In fact, at KMB, unsecured loans—particularly credit cards, personal loans, and small business loans—have surged from 3 per cent in pre-Covid-19 times to 10 per cent now. “We will go up to the mid-teens,” says Ekambaram. In the past six to seven years, the growth came from large corporates. But there are only a few big names. So, this April, KMB carved out a separate mid-corporate segment. “There is a huge opportunity in the mid-market segment where, apart from lending, there is a huge opportunity to do cash management and other fee-based products,” says Manian.

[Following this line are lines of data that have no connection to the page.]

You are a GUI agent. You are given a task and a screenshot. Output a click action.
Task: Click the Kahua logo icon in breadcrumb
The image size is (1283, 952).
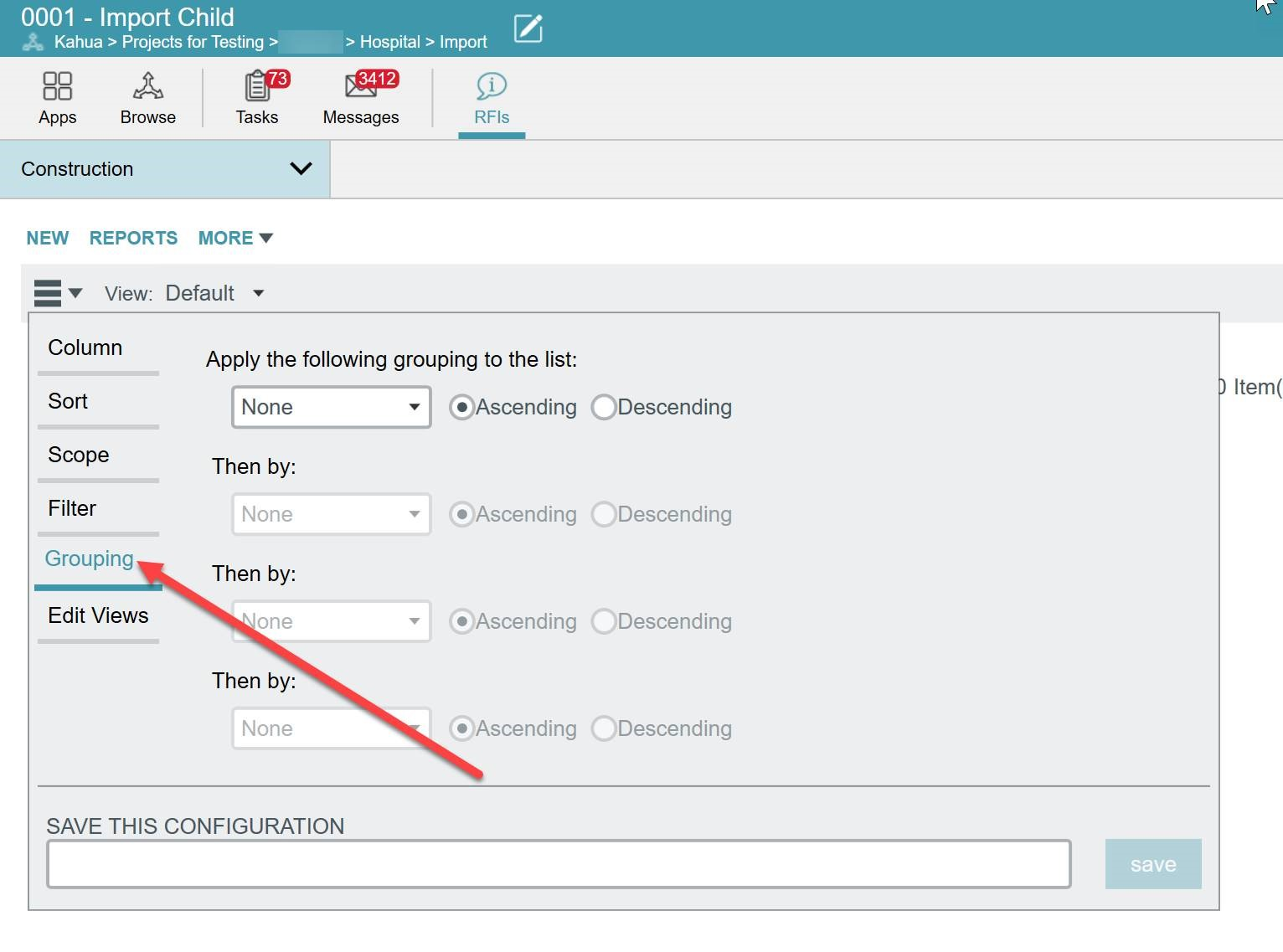(x=33, y=42)
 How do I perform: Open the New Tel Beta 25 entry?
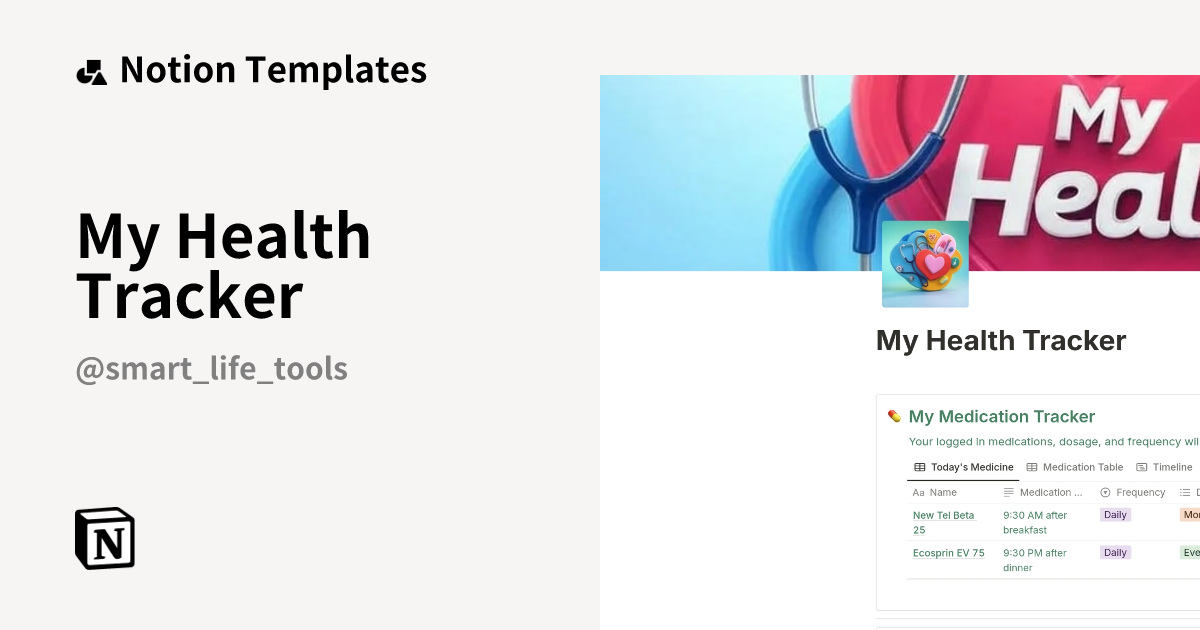pyautogui.click(x=943, y=522)
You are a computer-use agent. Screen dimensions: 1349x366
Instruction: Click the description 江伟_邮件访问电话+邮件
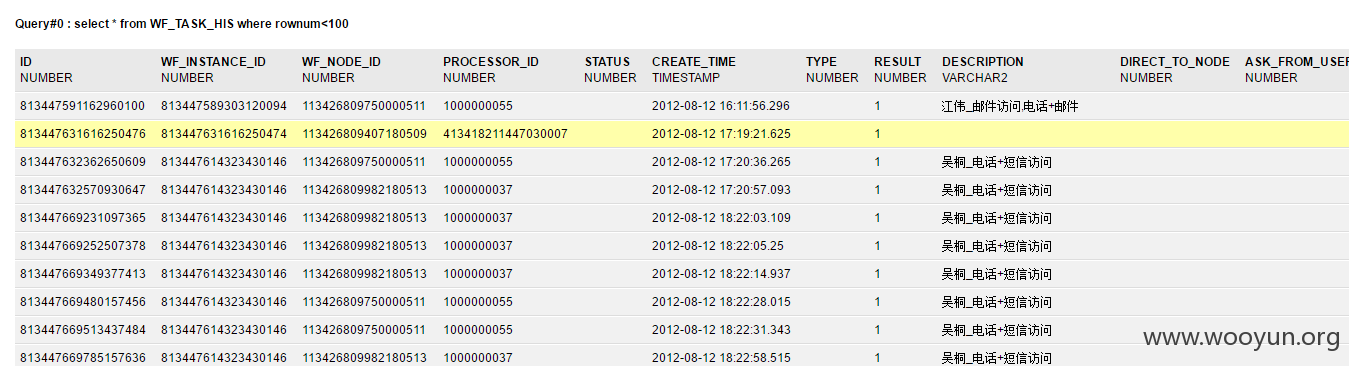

Then there’s the credit space where the world has moved to working on data to qualify consumers. Banks now pre-qualify customers and make them offers. This is where Kumar, Head of Retail and Commercial Risk, comes in.
Challenges and More
However, there will be challenges. The industry dynamics are set to change with the entry of a digital-first Jio Financial Services. Plus, the stock market is already nervous about Kotak’s exit. But the fundamentals of the bank are very strong. “Their growth is higher than market growth. Their return ratios, like ROCE and ROE, are very high,” says Ajit Kabi, Banking Analyst at LKP Securities. Under the new leader, KMB will also explore inorganic growth opportunities. As Ekambaram says, KMB is open to “anything that’s value-accretive”.
The biggest challenge for KMB will be to keep its flock together. Recent succession exercises at large private lenders have seen senior executives jumping ship. But Tej Shah, Portfolio Manager at Marcellus Investment Managers, says succession at KMB is a different ball game. “Kotak, as promoter, still holds a substantial stake in the bank. He still continues as a board member.” KMB is a part of the Marcellus portfolio.
Experts believe all future major decisions made by the board with Kotak as a member will reflect his expertise and experience. “A conservative bank doesn’t go down if the CEO leaves,” says a banking analyst. The new CEO will also have to have the right equation with the Founder. Plus, Kotak’s son Jay joined the bank seven years ago. Jay Kotak, Vice President and Co-head of digital bank Kotak811, is expected to follow the normal career path.
Kotak has put in place some good practices that will stand KMB in good stead. For instance, a 12-member Group Management Council meets at 9:30 am every Monday to brainstorm risks, new opportunities, regulatory framework, global developments, innovations, etc. “This speeds up decision-making as there are many synergies between the group companies and the bank,” says a member. Kotak allowed an entrepreneurial culture by allowing professionals to run businesses independently. The group also follows a very conservative approach to doing business, with no asset quality deterioration. With the new recruits readying to take charge, Lathia says that KMB’s value system impressed him the most.
As a professional, Nagnur has seen many leadership transitions. When he began his tenure at JP Morgan Chase in 2001, William Harrison was at the helm as Chairman and CEO. A few years later, a merger with Bank One was announced. Despite JP Morgan Chase being 10x larger than Bank One, James Dimon, the CEO of Bank One, took over as Chairman and CEO of the combined entity, and continues till this day. “Change is a constant in life. Transitions are an inevitable part of the journey,” says Nagnur. Uday Kotak couldn’t agree more.